Interest rate changes have limited effect on niche lending
Interest rate changes have had a limited effect on niche areas of lending, and the outlook for next year is for continued increases in house prices, according to research undertaken last month among 1,300 mortgage intermediaries.Conducted by UCB Home Loans, the specialist lender of Nationwide, the research shows that 85% of brokers expect house prices to be higher at the end of next year, whilst just 10% think that they will remain static.
However, the rate of price increases is expected to fall. Of those questioned, 43% thought that prices would increase at a slower rate, whilst 38% thought the rate of increase would be about the same as this year. Faster price rises were expected by 17% of brokers.
Only 15% of brokers thought that recent increases in interest rates had affected the self-cert sector, with the remaining 85% saying they had not. Almost a third (30%) said that self-cert business had increased over the past four months, and a further 58% said it had stayed the same.
In the buy-to-let sector, a higher figure of 40% of brokers thought that interest rate changes had affected the market, whilst 60% said they had not. A third (33%) said that buy-to-let business had increased over the past four months and 42% said it had stayed the same.
“Brokers are expecting house prices rises to slow down next year, which is a pretty reasonable assumption,” said Keith Astill, managing director at UCB Home Loans.

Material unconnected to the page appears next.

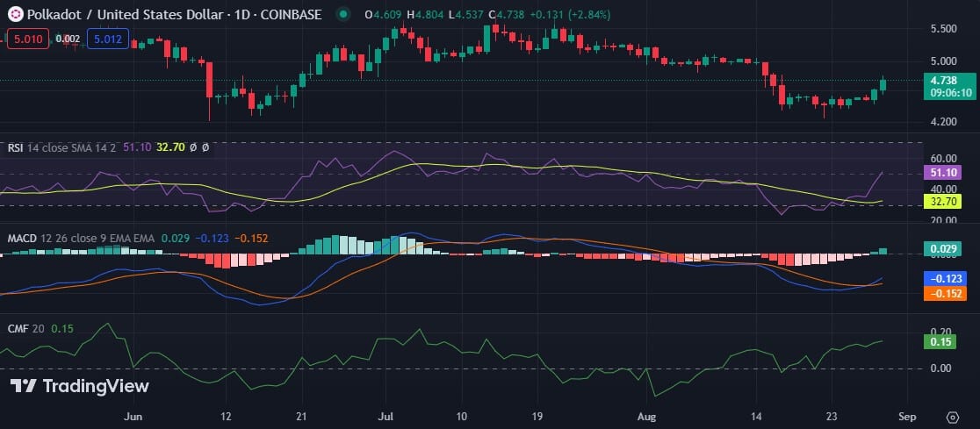Click the Polkadot symbol logo icon
980x429 pixels.
(x=14, y=14)
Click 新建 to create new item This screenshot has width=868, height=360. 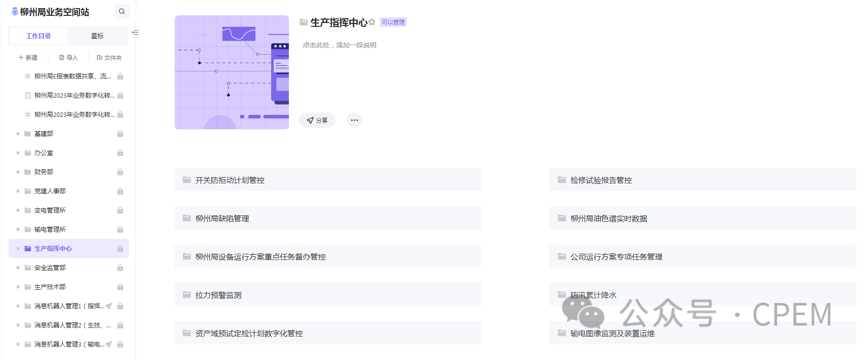28,57
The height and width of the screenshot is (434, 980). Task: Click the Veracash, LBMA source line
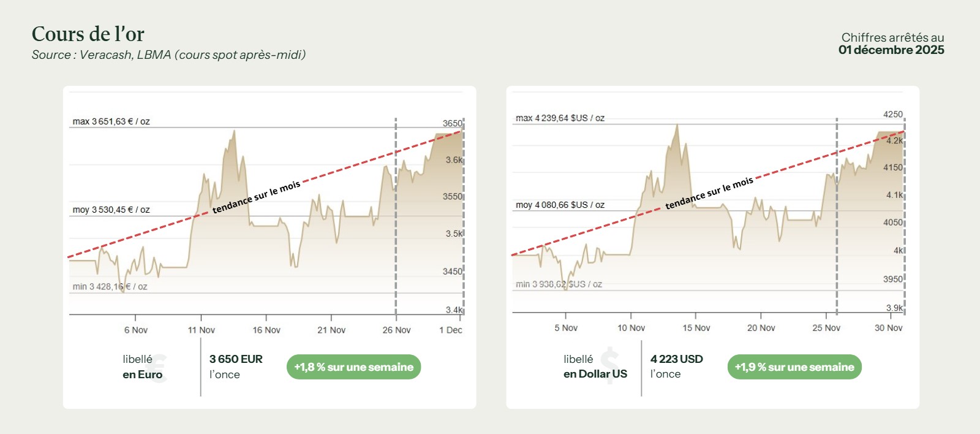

“Latest figures from Nationwide show that average house prices increased by 9.6% in the year to the end of November – somewhat higher than many people imagined would be the case, particularly when we consider the fact that the base rate has now risen to 5%,” he said.
“However, despite the fact that rate rises have had some effect on the self-certification and buy-to-let sectors, the majority of brokers are still reporting that business has been growing.”